Evie Hone windows relocated to Gardiner Street

September 19, 2006 in General, News

Presentation of windows in Gardiner Street Brendan McManus reports on the five Evie Hone windows originally in University Hall which will be presented formally in the Ignatian Room, Gardiner Street, on Sunday, 1 October.


Five Evie Hone stained glass windows, relocated from the former student residency, University Hall, will be unveiled in the Ignatian Room, St. Francis Xavier Church, Upper Gardiner Street, Dublin 1.Sunday, 1st Oct. at 3pm.

Frank Rogers, author and historian says the windows are some of the best examples in Ireland of religious icons in stained glass: “Her great gift was in illustrating a Bible story so simply and clearly that it could be understood by anyone who saw it. Nowhere is this more apparent than in the five symbolical windows from University Hall”. The windows depict the Lamb the Fish, the Pelican ,the Dove and the Alpha and Omega, all symbols of the persons of the Trinity. Jesuit Provincial Fr John Dardis SJ, paid tribute to the architect, Martin Donnelly, who supervised the delicate removal of the windows. “The Jesuits are committed to the preservation and promotion of these great treasures, not only for their artictic value, which is considerable, but for their religious value”.

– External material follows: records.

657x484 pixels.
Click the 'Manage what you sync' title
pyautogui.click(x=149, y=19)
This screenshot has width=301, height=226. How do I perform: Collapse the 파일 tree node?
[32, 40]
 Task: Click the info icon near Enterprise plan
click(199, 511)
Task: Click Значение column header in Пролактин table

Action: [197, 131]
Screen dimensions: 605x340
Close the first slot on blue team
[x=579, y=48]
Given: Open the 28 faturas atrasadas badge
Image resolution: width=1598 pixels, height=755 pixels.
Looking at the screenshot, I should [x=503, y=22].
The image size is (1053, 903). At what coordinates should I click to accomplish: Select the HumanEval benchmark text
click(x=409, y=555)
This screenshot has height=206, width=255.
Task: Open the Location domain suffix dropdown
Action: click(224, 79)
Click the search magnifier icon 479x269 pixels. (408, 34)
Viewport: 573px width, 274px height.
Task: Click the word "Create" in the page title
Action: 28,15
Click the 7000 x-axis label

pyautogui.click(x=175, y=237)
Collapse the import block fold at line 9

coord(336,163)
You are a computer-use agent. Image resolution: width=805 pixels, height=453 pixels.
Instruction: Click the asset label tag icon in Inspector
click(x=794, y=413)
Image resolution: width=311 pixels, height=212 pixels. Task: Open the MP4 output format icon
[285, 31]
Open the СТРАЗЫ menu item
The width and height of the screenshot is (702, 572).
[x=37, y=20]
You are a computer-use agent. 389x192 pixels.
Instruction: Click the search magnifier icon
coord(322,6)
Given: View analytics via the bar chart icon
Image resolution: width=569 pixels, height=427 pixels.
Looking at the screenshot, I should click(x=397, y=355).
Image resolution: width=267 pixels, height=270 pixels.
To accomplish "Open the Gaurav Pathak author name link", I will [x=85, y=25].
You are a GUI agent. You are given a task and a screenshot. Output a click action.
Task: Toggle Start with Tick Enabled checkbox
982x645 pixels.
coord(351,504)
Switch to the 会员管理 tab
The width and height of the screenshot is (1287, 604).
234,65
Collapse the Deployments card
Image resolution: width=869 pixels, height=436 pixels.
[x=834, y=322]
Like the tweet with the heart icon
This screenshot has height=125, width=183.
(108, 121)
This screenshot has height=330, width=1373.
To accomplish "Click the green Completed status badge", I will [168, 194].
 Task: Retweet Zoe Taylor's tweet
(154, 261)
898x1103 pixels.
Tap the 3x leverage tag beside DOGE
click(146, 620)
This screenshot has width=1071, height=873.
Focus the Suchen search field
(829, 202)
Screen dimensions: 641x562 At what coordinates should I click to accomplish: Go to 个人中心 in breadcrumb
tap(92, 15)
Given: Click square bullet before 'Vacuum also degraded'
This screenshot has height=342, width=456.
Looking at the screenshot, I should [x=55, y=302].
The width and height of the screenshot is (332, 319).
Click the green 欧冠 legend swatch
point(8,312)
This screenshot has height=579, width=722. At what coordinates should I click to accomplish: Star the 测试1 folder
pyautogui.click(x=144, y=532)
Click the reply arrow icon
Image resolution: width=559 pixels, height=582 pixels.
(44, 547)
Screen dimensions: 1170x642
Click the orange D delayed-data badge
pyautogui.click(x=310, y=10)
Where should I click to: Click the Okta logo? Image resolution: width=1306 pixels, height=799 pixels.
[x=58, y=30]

Evie Hone (1894-1955) was born in Dublin and suffered partial paralysis aged 11, after a fall while decorating her local church for Easter. A Semi-invalid, her story is one of extraordinary courage, artistic genius and spiritual quest. Hone’s first art lessons were in London at the Westminster School, but it was in Paris that she was influenced by the cubist movement. She studied for a year with the semi-cubist painter Andre Lhote, abandoning him in favour of Albert Gleizes, in her purist zeal for non-representational, abstract art. As one of the cubist founders, Picasso, summed it up: “I paint objects as I think them, not as I see them.”

In the 1930s the style of Hone’s compositions developed and became more symbolic in their representation. Although her landscapes and portraits are noted for their freshness and vitality, Hone’s reputation rests largely on the intense vibrancy of her stained glass windows. She began working in glass in 1931 and despite her disability, she produced a series of splendid windows including the ‘My Four Green Fields’ now in Government Buildings, Dublin. She introduced a new, expressionist intensity into stained glass. In 1937 Hone converted to Catholicism and was accepted into the Roman Catholic Church by her friend and mentor, John Charles McQuaid who was then archbishop of Dublin. Her work became more religious in character.

During the 1940s Hone received commissions to design windows for churches in Ireland and England. The Jesuits were among her main patrons and friends, and some of her finest windows are to be seen in the Jesuit Retreat House, Manresa, in Dollymount, to where they were moved from the Retreat House in Rahan, Co. Offaly, when it closed in 1991. Dublin, installed in 1948, and now moved to the famous Jesuit church on Gardiner Street. Hone has achieved international recognition and is ranked among the best stained glass artist of her time, influencing both Patrick Pye and Patrick Pollen.